Ao trabalharmos com os sentimentos na CNV, muitas vezes, passamos do que chamamos de escravidão emocional, caracterizada pelos sentimentos de culpa, onipotência, vergonha ou um alto nível de exigência, para a libertação emocional. Para fazermos essa transição que, sem dúvida é processual, aprendemos a escolher e nos responsabilizar pelo que fazemos com aquilo que nos acontece.
Que tal pensarmos que podemos ser livres para sentir? Que não estamos fadados a repetir padrões de sentimentos nossos ou culturais e que temos liberdade de fazermos algo diferente com aquilo que nos acontece a cada evento?
Quando penso na palavra responsabilidade, sou imediatamente remetida à palavra liberdade ou autonomia. Penso que a responsabilidade é o preço que pagamos para obtermos a liberdade. Talvez esse seja o processo que fazemos para nos tornar adultos e ganhar autonomia.

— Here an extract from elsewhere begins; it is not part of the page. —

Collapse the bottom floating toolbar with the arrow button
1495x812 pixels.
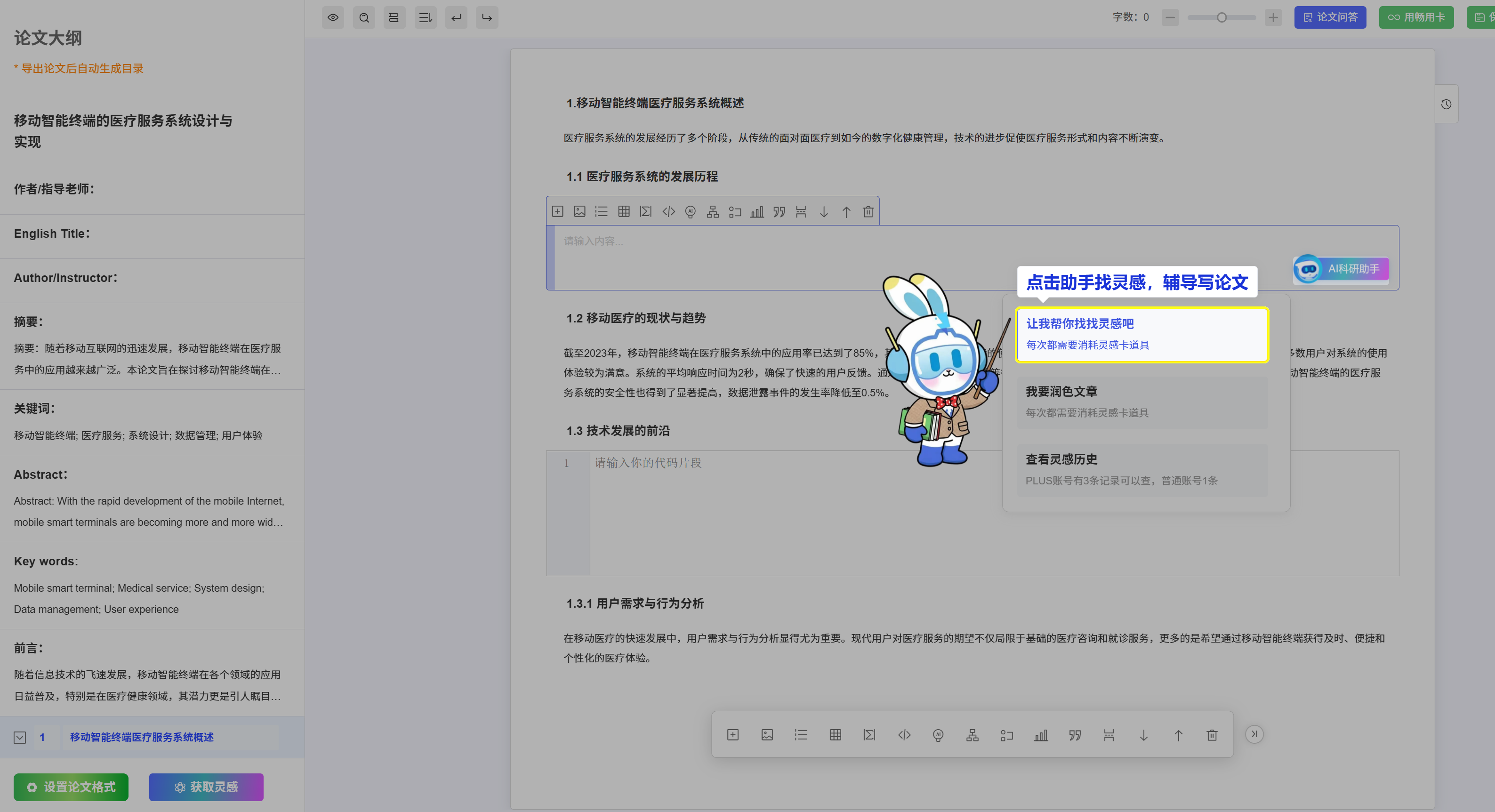pyautogui.click(x=1254, y=734)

A maioria de nós cresceu acreditando que ficamos zangados ou raivosos, por exemplo, por causa do que nos fazem. A raiva sem dúvida é um sentimento vital, necessário e útil. Às vezes somos salvos por ela, pois a raiva nos protege de injustiças e indignidades. E, às vezes, ela nos coloca destrutivos e reativos, desejando vingança. Talvez a confusão que fazemos com nossos sentimentos, quando não os validamos ou quando os atuamos, esteja relacionada com a desconexão destes com nossas necessidades. Cada sentimento aponta para algumas necessidades humanas. Ao criarmos essa conexão, tudo pode ficar mais claro para cada um de nós.
Para ilustrar, podemos pensar num evento em que uma pessoa que está muito cansada, insegura, solitária e excluída de sua comunidade, ataque violentamente e com muita raiva uma segunda pessoa. Se esta segunda pessoa consegue enxergar as necessidades não atendidas da primeira, talvez ela possa calmamente oferecer empatia e não enganchar e tomar para si a tentativa de ataque emocional que veio forte sobre ela.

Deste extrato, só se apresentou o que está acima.